[Excerpt provided]
---
To the extent the Trustee or another party is appointed as Agent hereunder, each Note Holder hereby designates such Person as
its agent under this Section 15 solely for purposes of maintaining the Note Register.

 

In
connection with any Transfer of a Note (but excluding any Pledgee unless and until it realizes on its Pledge), a transferee shall
execute an assignment and assumption agreement (unless the transferee is a Securitization Trust and the related pooling
and servicing agreement requires the parties thereto to comply with this Agreement), whereby such transferee assumes all of the
obligations of the applicable Note Holder hereunder with respect to such Note thereafter accruing and agrees to be bound by the
terms of this Agreement, including the applicable restriction on Transfers set forth in Section 14, from and after the date of
such assignment. No transfer of a Note may be made unless it is registered on the Note Register, and the Agent shall not recognize
any attempted or purported transfer of any Note in violation of the provisions of Section 14 and this Section 15. Any such purported
transfer shall be absolutely null and void and shall vest no rights in the purported transferee. Each Note Holder desiring to
effect such transfer shall, and does hereby agree to, indemnify the Agent and the other Note Holders against any liability that
may result if the transfer is not made in accordance with the provisions of this Agreement.
---
[Dataset content]

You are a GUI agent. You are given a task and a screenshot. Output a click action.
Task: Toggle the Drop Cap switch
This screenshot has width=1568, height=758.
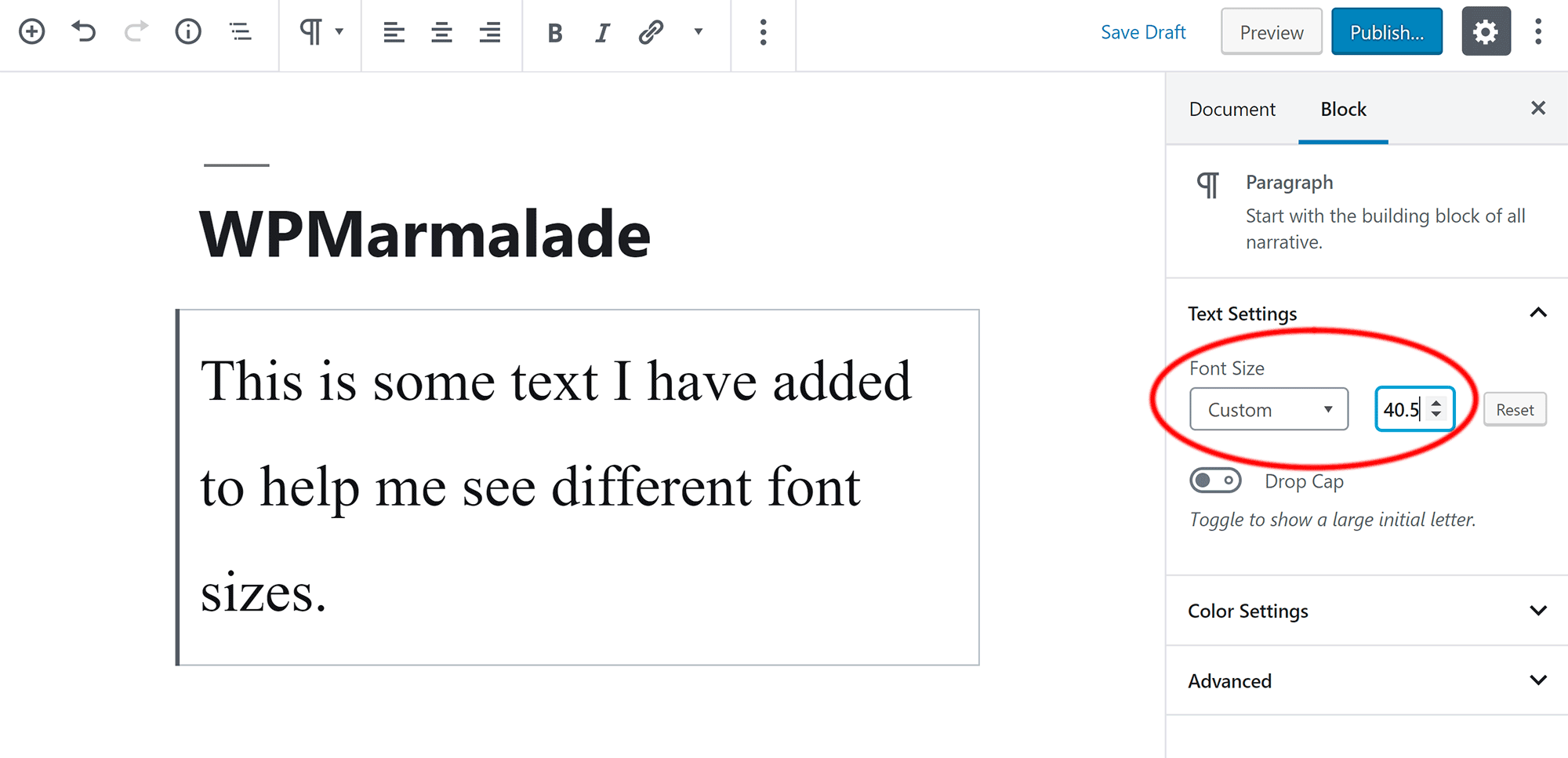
---
[Exercise tasks]
[1] Write out the note transfer excerpt word for word, between "To the extent" and "the Note Register.", inclusive.
[2] Name every two-word capitalized term in the note transfer excerpt, leaving out the section references.

[Exercise responses]
[1]
To the extent the Trustee or another party is appointed as Agent hereunder, each Note Holder hereby designates such Person as
its agent under this Section 15 solely for purposes of maintaining the Note Register.

[2] Note Holder, Note Register, Securitization Trust